Having experienced both, and having seen the public response to both, I can tell you that sending robots, while incredibly cool from a technological standpoint and capable of helping to do great science, is inherently less exciting to the public than sending "meatbags." You can smugly claim that's because most of us are just rubes, but I would argue that a physical human involvement in exploration makes it that much more affecting on a deep level.

Robotic exploration is awesome. It absolutely has merit. I'm saying, however, that it will never get the broader public as excited as human exploration. (Some posit that there is a biological basis for this, that we are genetically programmed to seek new places and expand our habitat, and so following human explorers allows us to do this vicariously.)

You make some erroneous assumptions about my point of view; I am not saying that the end goal should be simply putting our footprint on a new surface for the sake of planting a flag or whacking a golf ball in low gravity. I am saying, however, that scientific exploration--whether it's the search for life or seeking explanations for the mysteries of our solar system and beyond--is more exciting to the public when there's a greater human involvement. We want to see things with our own eyes, to touch them with our own hands--or, next thing, to do so via the suited proxies that we will one day again send to new places.
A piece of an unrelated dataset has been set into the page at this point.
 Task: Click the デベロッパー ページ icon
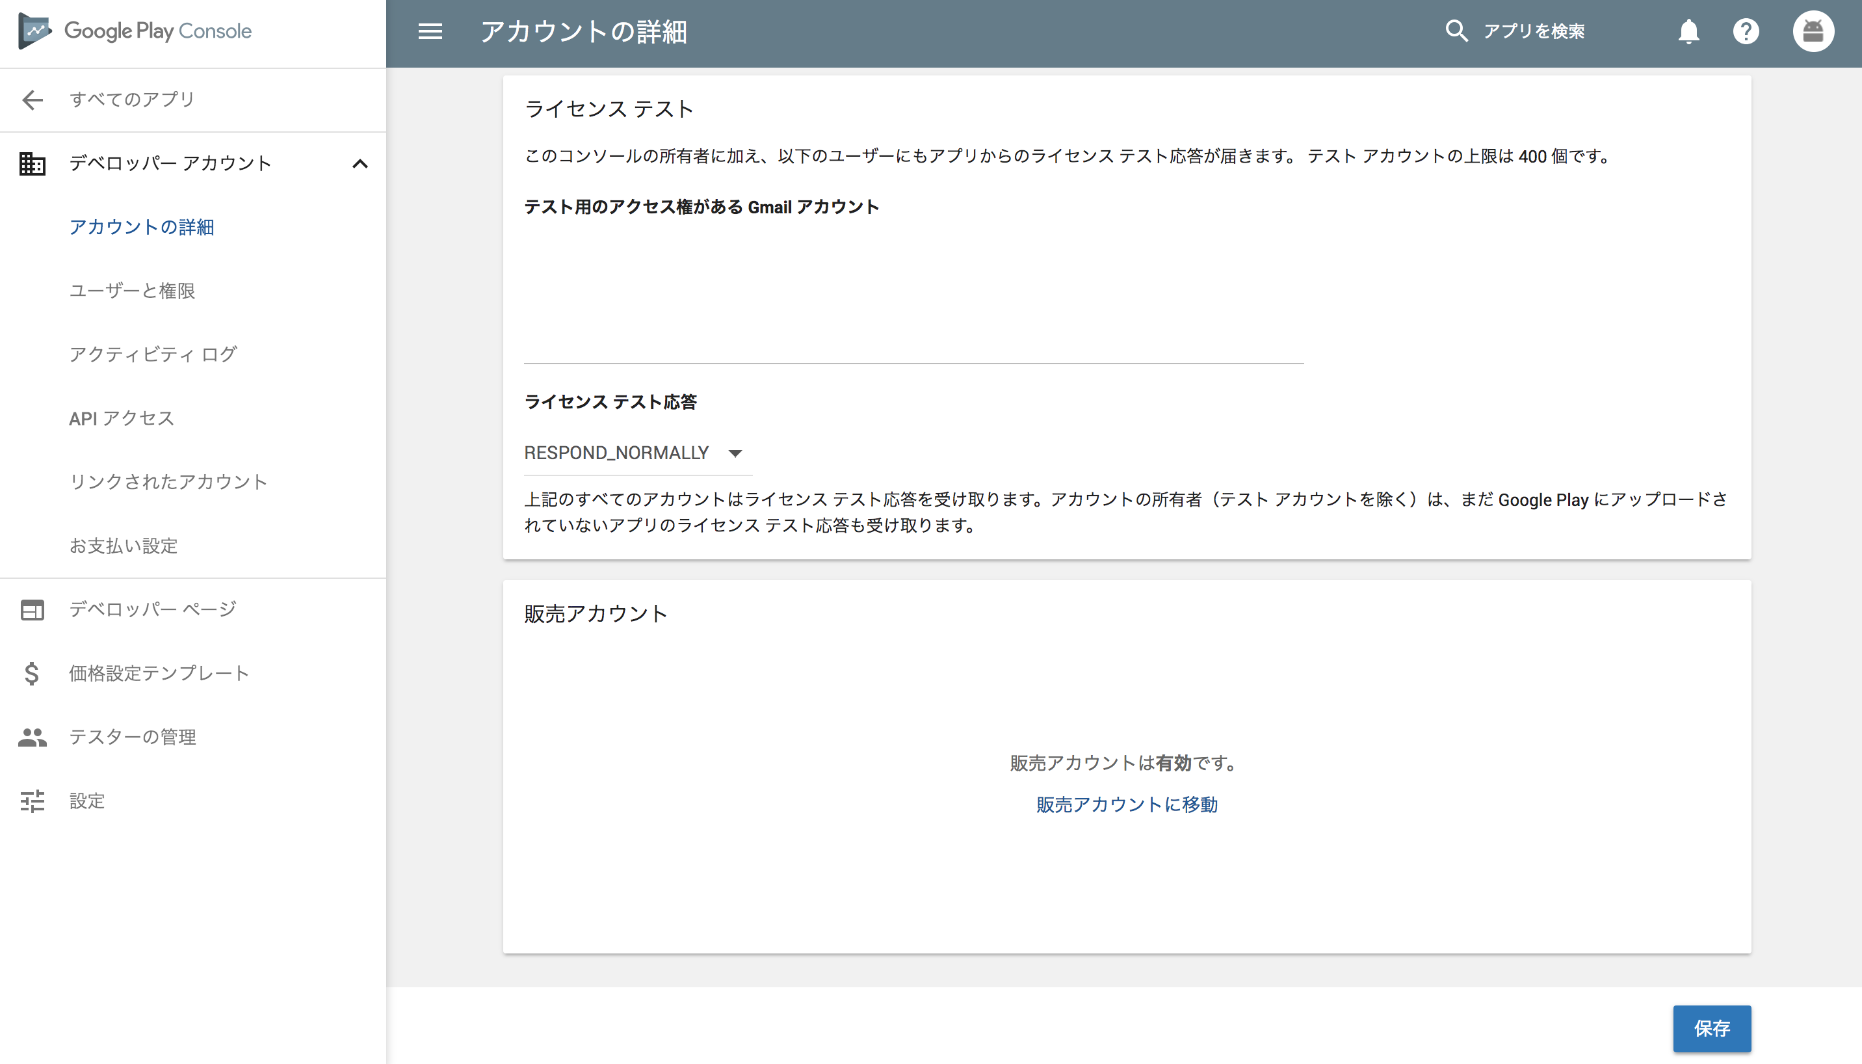tap(32, 609)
It's who we are.
posted by bassomatic at 1:22 PM on February 22, 2011


'm saying, however, that it will never get the broader public as excited as human exploration.

The purpose of NASA isn't to thrill the public. That's like saying that the military should be putting on more air shows and parades. Seriously, I don't even see how this is defensible. NASA's budget is around 17 billion, or about 3 years of corn subsidies in the US. Pardon me, but I'm taxed enough to pay for pork like unneeded jet fighters and corn, let alone adding an uber-expensive useless meatbag mission to a dead planet.

Unless you and your "make space fun" cult can convince a bunch of teabagging GOPs and fiscally cautious Dems to lay out a couple hundred billion for your Mars mission, I suggest you begin to appreciate the incredible things NASA does with its small budget and stop demanding more bread and circuses. Heaven forbid people spend a minute or two on wikipedia to learn about these missions.

Not to mention there's going to be a natural saturation point of space enthusiasts. I'd say we're at it now. Further bankrupting ourselves and cutting good robotic missions for the sake of impressing the NASCAR crowd seems pretty foolish to me.
posted by damn dirty ape at 2:03 PM on February 22, 2011


Also, can we just accept that the Apollo missions were something of a one-time anomoly for space exploration. We had a military leadership very interested in pursuing ICBM technology and a propaganda space race with a world power as well as money to burn and a target satellite that's not very far away.

I think the idea that that kind of path is sustainable is a bit naive and without having those unique situations all coinciding at the same time, the moon landings would never have happened. The science done during the moon landings wasn't critical and all of it can be done with robotics now.

I also have a hard time buying any of this "spirit of the explorer" jazz. You're not getting your family together and starting a farm on Mars. You're going to stand on it for a few hours burning through millions of tax dollars a minute while millions lack healthcare and sometimes die from the lack of it.